> Objectives
[1] In the court order in the Kahama title-insurance case, which court heard the appeal of the quiet-title action?
[2] Condense the paragraph of the court order in the Kahama title-insurance case that begins "After years of litigation" into a short list, keeping its main facts.
[3] Extend the court order in the Kahama title-insurance case, picking up after its final sentence.

-- Begin Quoted text --

Kahama Vi, LLC v. HJH, LLC

Decision Date06 December 2016
Docket NumberCase No: 8:11-cv-2029-T-30TBM
PartiesKAHAMA VI, LLC, Plaintiff, v. HJH, LLC, et al. Defendants.
CourtU.S. District Court — Middle District of Florida
ORDER

This lawsuit involves a title insurance policy covering a parcel of foreclosed beachfront property in New Smyrna Beach, Volusia County, Florida. It began in 2011 when Plaintiff Kahama sought to recover unpaid proceeds from a note secured by the property. (Dkt. 1). But in 2013 Kahama's state-court foreclosure action on the property stalled, in part because the county asserted an ownership interest in the property. That claim led to another state-court case, a quite-title action, and this case expanded to include Old Republic National Title Insurance Company as Defendant and claims against it for fraudulent misrepresentation and breach of contract. (Dkt. 150).

After years of litigation and several motions to dismiss and motions for summary judgment, the case again winnowed. Now only two claims remain, both against Old Republic, both under Count XII of the third-amended complaint for breach of contract. (Dkt. 150). In the first, Kahama alleges that Old Republic breached the title-insurance policy by failing to conduct a reasonable title search. More specifically, this claim alleges that Old Republic breached by failing to identify the ownership interest—on the east, beach-side 150 feet of the property—that the county asserted in the underlying quiet-title action. In the second claim, Kahama alleges that Old Republic breached the insurance policy for failing to diligently prosecute that action.

As that action progressed in state court, the parties moved for summary judgment in this Court on all claims in Count XII. (Dkts. 454, 459). The Court denied Kahama's motion and granted summary judgment in favor of Old Republic on all claims but the two that remain. A ruling on these two claims, the Court concluded, would require a resolution of the then-unresolved quiet-title action, which was then on appeal to Florida's Fifth District Court of Appeal. (Dkt. 486, pp. 16, 19). The Court abated this case pending that appeal. (Dkt. 490).

By June 2016, Kahama had foreclosed on the property, the Fifth District had issued its appellate opinion, and an amended final judgment incorporating the Fifth District's opinion had been entered in the quiet-title action. This case was re-opened, and Old Republic renewed its motion for summary judgment on what remained of Count XII.

-- End Quoted text --
-- Begin Data segment --

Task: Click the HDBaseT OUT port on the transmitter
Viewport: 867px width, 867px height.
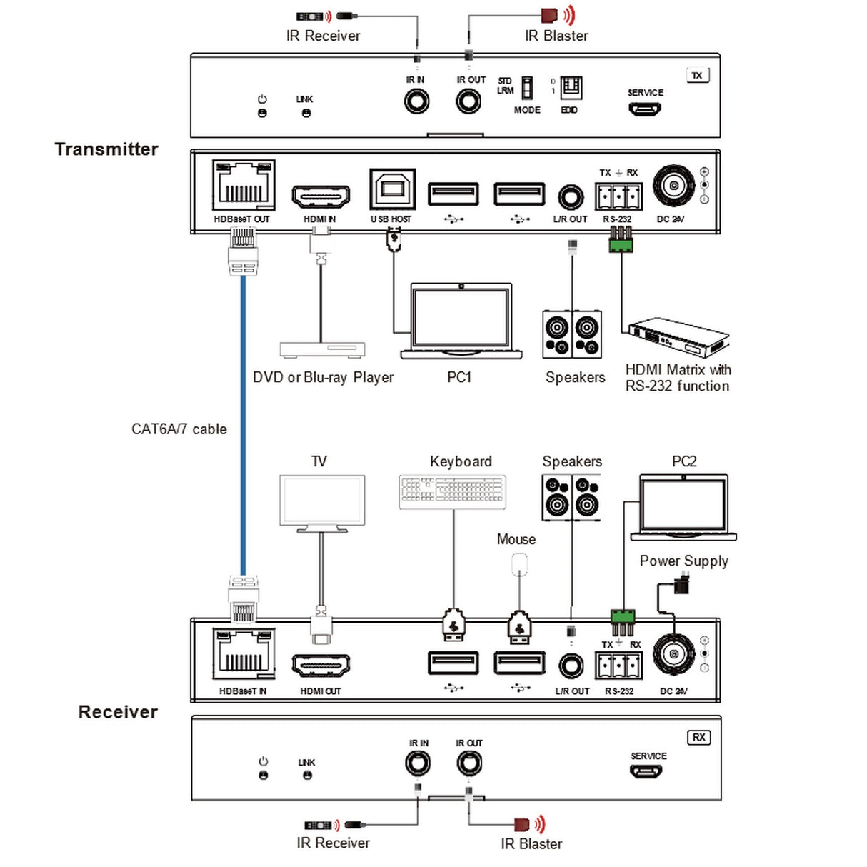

-- End Data segment --

> Outputs in order
[1] Florida's Fifth District Court of Appeal.

[2]
- Only two claims remain, both against Old Republic and both for breach of contract under Count XII of the third-amended complaint.
- First claim: Old Republic breached the title-insurance policy by failing to conduct a reasonable title search. It did not identify the ownership interest the county asserted in the quiet-title action, which covered the east, beach-side 150 feet of the property.
- Second claim: Old Republic breached the policy by failing to diligently prosecute that action.

[3]
That motion (Dkt. 546) and Kahama's response (Dkt. 570) are now before the Court. The Court has carefully considered these filings, the record, the law, and the points raised by counsel at oral argument. As explained in more detail below, the Court concludes that the appeal in the quiet-title action fully restored the property's title—which includes Kahama's interest as lien-holder—to precisely what was described in the property deed and in the title-insurance policy issued by Old Republic. In other words, Old Republic, representing Kahama's interests, prevailed in the quiet-title action. As a matter of law,Kahama cannot establish that Old Republic did not prosecute the action diligently. Similarly, having prevailed, Kahama cannot establish a loss compensable under the policy. Any loss Kahama may suffer will have resulted from land-use regulatory changes, not title defects. Old Republic's motion for summary judgment will be granted.

Background

The Court provided a factual background of this case in its previous summary judgment order. See Kahama VI, LLC v. HJH, LLC, et al., No. 8:11-cv-2029-T-30TBM (M.D. Fla. Dec. 29, 2014) (CM-ECF Dkt. 486); see also id. (CM-ECF Dkt. 135). Some of those facts, and some additional facts, are worth recounting here.

In 2010, Kahama acquired the mortgage, notes, and guarantees to beachfront property in Volusia County, Florida, from a predecessor mortgagee. The property at issue—which had an eastern boundary at the mean high-water line of the Atlantic Ocean and extended west approximately 300 feet—had initially been purchased in 2004 by real-estate developer HJH, LLC for the purpose of constructing residential units. Based on local land-use regulations then in effect, specifically those governing property density calculations, HJH envisaged the construction of a multi-floor and multi-unit residential space. As part of HJH's purchase, Old Republic provided an owner's and lender's title-insurance policy on the property, a policy Kahama later acquired.

The policy stated that the insured property, recorded in Volusia County, was owned in fee simple, and the policy insured against "loss or damage" by reason of the following:

1. Title to the interest being vested in some person or entity other than the insured;

2. Any defect in or lien or encumbrance on the title; 3. Unmarketability of the title;

4. Lack of a right of access to and from the land; and

5. The invalidity or priority of the mortgage lien.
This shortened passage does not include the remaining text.